(Raw records)
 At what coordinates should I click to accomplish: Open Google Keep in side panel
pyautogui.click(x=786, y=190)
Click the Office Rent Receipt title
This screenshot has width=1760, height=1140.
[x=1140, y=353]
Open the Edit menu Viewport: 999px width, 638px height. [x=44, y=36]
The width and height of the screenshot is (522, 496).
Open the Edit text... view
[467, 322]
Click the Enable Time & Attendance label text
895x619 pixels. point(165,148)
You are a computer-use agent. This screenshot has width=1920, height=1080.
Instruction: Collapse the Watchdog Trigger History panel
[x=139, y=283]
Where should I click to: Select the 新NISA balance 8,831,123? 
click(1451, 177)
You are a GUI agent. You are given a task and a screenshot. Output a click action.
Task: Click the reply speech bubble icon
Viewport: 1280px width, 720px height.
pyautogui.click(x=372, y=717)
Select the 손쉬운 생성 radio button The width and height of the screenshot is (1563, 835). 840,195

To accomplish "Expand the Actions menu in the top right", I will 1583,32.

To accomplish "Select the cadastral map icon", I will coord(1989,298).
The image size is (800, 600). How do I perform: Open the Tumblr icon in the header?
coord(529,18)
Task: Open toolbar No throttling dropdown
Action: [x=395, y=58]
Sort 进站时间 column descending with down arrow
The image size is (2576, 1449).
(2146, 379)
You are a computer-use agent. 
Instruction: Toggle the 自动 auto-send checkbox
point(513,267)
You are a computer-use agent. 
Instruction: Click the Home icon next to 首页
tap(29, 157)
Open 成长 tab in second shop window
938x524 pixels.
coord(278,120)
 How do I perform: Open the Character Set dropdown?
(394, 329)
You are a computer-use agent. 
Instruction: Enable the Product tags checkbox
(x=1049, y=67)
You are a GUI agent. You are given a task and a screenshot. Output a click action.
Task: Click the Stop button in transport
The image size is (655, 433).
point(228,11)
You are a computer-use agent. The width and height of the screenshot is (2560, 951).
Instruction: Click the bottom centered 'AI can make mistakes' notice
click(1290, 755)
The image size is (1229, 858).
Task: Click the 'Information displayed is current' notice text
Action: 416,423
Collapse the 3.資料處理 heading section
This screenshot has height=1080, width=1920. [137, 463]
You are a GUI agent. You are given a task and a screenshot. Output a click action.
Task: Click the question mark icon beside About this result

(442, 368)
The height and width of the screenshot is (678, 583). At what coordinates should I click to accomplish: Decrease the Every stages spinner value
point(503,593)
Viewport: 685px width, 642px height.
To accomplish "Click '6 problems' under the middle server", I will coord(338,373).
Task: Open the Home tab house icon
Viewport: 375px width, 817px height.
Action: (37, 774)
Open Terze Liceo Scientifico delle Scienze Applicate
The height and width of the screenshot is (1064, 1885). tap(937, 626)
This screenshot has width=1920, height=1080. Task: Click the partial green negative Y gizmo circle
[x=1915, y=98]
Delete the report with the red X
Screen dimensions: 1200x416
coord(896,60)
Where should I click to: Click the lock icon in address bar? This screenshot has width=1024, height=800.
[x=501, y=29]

Task objective >> Return the lines without any changes, starting with the line that contains "How do I perform: Open the Character" and going on through the final line of the records.

Correct output >>
 How do I perform: Open the Character Set dropdown?
(394, 329)
You are a computer-use agent. 
Instruction: Enable the Product tags checkbox
(x=1049, y=67)
You are a GUI agent. You are given a task and a screenshot. Output a click action.
Task: Click the Stop button in transport
The image size is (655, 433).
point(228,11)
You are a computer-use agent. The width and height of the screenshot is (2560, 951).
Instruction: Click the bottom centered 'AI can make mistakes' notice
click(1290, 755)
The image size is (1229, 858).
Task: Click the 'Information displayed is current' notice text
Action: 416,423
Collapse the 3.資料處理 heading section
This screenshot has height=1080, width=1920. [137, 463]
You are a GUI agent. You are given a task and a screenshot. Output a click action.
Task: Click the question mark icon beside About this result

(442, 368)
The height and width of the screenshot is (678, 583). At what coordinates should I click to accomplish: Decrease the Every stages spinner value
point(503,593)
Viewport: 685px width, 642px height.
To accomplish "Click '6 problems' under the middle server", I will coord(338,373).
Task: Open the Home tab house icon
Viewport: 375px width, 817px height.
Action: (37, 774)
Open Terze Liceo Scientifico delle Scienze Applicate
The height and width of the screenshot is (1064, 1885). tap(937, 626)
This screenshot has width=1920, height=1080. Task: Click the partial green negative Y gizmo circle
[x=1915, y=98]
Delete the report with the red X
Screen dimensions: 1200x416
coord(896,60)
Where should I click to: Click the lock icon in address bar? This screenshot has width=1024, height=800.
[x=501, y=29]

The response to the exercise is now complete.